Albert Yu-Min Lin, from the Center for Interdisciplinary Science in Art, Architecture, and Archaeology at the University of California, San Diego, devised a way to hunt for Genghis Khan’s tomb without touching or toppling anything: Have anyone who’s interested in doing so tag potential sites of investigation from the comfort of their own homes, on images taken from the respectful distance of satellite orbit.

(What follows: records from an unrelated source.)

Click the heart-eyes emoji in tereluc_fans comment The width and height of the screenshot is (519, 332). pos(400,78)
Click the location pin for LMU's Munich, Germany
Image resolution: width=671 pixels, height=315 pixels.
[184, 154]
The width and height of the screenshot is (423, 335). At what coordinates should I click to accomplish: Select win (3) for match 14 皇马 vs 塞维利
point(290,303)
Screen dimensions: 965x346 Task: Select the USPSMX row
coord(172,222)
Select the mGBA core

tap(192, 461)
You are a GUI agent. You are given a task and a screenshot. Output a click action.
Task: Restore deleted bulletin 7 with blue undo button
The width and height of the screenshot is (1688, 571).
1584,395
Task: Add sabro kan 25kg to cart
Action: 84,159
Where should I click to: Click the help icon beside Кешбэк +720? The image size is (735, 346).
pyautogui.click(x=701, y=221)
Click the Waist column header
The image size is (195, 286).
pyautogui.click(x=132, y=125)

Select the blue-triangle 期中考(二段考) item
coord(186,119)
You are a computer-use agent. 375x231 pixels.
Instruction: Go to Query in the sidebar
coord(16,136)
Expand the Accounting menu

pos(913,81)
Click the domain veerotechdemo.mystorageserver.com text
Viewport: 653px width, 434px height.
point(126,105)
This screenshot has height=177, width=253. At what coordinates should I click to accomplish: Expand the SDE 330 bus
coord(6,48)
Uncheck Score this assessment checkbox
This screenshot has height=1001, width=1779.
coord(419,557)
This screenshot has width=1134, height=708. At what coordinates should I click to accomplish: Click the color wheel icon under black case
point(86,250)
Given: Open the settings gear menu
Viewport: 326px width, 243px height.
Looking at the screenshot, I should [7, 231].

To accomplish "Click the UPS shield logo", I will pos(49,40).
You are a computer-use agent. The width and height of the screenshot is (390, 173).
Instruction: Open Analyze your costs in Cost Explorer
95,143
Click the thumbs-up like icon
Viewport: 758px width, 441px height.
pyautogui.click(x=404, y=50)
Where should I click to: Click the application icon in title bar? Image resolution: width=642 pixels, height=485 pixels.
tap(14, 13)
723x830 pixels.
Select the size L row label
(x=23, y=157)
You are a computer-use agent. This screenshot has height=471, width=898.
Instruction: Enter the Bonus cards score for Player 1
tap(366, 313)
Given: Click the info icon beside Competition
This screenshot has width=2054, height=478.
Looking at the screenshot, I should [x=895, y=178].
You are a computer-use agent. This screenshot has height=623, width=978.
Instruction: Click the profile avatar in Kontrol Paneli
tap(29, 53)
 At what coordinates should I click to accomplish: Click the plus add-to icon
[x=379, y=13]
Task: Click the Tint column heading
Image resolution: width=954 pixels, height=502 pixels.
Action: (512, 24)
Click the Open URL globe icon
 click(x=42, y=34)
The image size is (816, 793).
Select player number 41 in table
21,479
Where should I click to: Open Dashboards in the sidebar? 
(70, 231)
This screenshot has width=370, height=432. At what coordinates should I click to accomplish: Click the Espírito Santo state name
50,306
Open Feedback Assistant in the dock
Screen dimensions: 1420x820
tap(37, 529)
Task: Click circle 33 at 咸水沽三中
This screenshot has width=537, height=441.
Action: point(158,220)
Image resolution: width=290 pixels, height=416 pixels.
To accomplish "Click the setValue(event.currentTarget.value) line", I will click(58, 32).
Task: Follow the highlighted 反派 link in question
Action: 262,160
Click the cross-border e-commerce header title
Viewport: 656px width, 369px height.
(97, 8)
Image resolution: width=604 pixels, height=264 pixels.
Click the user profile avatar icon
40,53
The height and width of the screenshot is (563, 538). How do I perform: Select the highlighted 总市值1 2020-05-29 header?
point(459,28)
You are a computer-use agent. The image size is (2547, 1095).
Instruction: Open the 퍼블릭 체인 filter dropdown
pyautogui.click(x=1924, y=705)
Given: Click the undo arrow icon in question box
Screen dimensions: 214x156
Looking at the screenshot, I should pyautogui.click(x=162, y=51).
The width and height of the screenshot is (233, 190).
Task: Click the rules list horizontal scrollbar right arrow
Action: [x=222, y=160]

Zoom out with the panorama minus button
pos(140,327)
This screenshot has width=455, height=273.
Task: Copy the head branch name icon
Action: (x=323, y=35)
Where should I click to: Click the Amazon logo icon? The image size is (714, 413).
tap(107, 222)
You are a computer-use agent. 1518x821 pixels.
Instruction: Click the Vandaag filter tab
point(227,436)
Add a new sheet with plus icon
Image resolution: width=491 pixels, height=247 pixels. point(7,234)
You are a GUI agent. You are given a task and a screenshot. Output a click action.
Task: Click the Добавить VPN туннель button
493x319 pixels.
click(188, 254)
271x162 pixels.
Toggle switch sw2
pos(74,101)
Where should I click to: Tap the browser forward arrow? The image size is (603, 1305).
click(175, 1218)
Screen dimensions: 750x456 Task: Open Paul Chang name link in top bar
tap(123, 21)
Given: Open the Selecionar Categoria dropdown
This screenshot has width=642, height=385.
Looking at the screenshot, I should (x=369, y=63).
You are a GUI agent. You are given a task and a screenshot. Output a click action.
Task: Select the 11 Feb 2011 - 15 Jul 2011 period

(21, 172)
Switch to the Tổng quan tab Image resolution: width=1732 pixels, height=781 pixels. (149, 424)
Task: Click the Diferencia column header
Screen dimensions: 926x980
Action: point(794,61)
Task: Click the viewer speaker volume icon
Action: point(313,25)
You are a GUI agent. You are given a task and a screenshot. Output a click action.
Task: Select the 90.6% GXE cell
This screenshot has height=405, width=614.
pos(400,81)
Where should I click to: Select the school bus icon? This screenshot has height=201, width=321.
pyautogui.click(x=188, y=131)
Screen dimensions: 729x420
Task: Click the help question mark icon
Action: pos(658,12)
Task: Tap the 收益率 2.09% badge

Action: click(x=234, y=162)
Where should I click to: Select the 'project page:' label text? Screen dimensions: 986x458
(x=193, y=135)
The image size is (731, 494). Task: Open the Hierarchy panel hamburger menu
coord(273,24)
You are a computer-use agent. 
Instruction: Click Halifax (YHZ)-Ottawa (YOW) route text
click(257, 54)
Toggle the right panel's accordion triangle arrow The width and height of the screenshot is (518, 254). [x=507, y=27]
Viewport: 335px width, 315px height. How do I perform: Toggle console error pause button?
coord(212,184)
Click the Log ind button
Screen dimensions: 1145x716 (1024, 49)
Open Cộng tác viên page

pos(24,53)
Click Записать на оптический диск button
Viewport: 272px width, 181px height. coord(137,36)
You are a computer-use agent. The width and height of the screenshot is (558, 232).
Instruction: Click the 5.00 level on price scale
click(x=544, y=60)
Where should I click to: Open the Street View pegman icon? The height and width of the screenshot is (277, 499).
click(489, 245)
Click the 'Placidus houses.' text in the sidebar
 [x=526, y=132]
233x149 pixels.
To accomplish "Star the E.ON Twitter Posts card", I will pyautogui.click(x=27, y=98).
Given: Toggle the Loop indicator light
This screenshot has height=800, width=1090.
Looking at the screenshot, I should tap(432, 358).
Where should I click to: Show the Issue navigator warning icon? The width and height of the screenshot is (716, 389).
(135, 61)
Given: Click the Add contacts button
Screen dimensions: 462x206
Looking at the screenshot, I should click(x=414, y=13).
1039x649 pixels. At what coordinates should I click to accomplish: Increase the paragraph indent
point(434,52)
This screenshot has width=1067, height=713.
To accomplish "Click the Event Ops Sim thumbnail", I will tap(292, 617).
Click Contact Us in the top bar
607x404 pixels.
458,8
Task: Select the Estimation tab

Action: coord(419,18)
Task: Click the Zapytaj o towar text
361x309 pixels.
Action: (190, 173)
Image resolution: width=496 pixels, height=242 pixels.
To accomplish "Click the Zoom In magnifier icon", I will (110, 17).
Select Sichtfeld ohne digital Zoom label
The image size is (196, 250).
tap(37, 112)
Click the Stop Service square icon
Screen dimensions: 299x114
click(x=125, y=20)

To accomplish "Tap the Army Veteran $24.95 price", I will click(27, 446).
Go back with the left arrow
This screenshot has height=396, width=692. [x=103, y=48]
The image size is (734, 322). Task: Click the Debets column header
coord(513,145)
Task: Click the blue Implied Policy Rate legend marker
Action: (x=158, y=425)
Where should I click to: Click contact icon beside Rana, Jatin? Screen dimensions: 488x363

“Explorers” were welcome to map rivers and roads, and flag modern structures, as well as potentially ancient structures on thousands of ultra-high resolution satellite images of the region. There was a lot of ground to cover—6,000 square kilometers, but there were also a lot of volunteers. The system was launched in June 2010, and in just its first 90 days, 5,838 people had contributed more than 1.2 million tags. By the end of the year, over 10,000 participants had generated 2.3 million tags—contributing a total of 30,000 hours of human visual analytics to the images, according to the study’s initial results, just published in the journal PLOS One.

Anthropologist Jack Weatherford touches on this mystery in his 2005 book Genghis Khan and the Making of the Modern World, an eminently readable narrative account of the great Khan’s life and its aftermath, based primarily on The Secret History of the Mongols, a near-contemporary folkloric biography.